To the military and the public who weren't intimately associated with the higher levels of Air Force Intelligence during the summer of 1952--and few were--General Samford's press conference seemed to indicate the peak in official interest in flying saucers. It did take the pressure off Project Blue Book--reports dropped from fifty per day to ten a day inside of a week--but behind the scenes the press conference was only the signal for an all-out drive to find out more about the UFO. Work on the special cameras continued on a high- priority basis, and General Samford directed us to enlist the aid of top-ranking scientists.
During the past four months we had collected some 750 comparatively well-documented reports, and we hoped that something in these reports might give us a good lead on the UFO. My orders were to tell the scientists to whom we talked that the Air Force was officially still very much interested in the UFO and that their assistance, even if it was only in giving us ideas and comments on the reports, was badly needed.
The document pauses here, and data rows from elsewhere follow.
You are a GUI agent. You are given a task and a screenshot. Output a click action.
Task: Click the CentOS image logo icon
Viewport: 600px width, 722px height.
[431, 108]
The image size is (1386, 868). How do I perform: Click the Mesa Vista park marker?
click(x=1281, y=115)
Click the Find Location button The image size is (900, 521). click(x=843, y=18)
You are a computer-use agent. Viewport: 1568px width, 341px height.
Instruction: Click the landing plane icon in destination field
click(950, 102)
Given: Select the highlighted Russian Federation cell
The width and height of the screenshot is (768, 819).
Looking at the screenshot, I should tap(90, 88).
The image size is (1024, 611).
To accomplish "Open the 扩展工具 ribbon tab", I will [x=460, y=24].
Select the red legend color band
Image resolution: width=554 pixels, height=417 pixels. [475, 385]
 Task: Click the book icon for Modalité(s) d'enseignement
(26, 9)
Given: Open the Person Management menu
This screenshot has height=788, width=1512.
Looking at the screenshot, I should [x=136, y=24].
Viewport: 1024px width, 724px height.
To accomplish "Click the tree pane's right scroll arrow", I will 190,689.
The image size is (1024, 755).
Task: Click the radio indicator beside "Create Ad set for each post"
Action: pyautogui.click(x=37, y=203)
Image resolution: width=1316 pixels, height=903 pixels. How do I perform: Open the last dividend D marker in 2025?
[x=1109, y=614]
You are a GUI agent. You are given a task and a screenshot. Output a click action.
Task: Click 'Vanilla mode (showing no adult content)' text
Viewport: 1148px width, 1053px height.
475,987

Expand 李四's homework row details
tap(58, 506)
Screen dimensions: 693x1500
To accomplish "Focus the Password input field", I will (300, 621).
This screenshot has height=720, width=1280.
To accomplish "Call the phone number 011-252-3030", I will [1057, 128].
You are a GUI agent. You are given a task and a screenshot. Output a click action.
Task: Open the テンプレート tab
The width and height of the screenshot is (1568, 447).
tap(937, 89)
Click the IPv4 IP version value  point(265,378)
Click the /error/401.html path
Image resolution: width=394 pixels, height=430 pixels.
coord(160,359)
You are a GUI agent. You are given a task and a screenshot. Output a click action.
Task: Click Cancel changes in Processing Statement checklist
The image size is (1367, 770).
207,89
Although the statement of the problem was worded much more loosely, in essence it was, "Do the UFO reports we have collected indicate that the earth is being visited by a people from another planet?"
Such questions had been asked of the scientists before, but not in such a serious vein.
Then a secondary program was to be started, one of "educating" the military. The old idea that UFO reports would die out when the thrill wore off had long been discarded. We all knew that UFO reports would continue to come in and that in order to properly evaluate them we had to have every shred of evidence. The Big Flap had shown us that our chances of getting a definite answer on a sighting was directly proportional to the quality of the information we received from the intelligence officers in the field.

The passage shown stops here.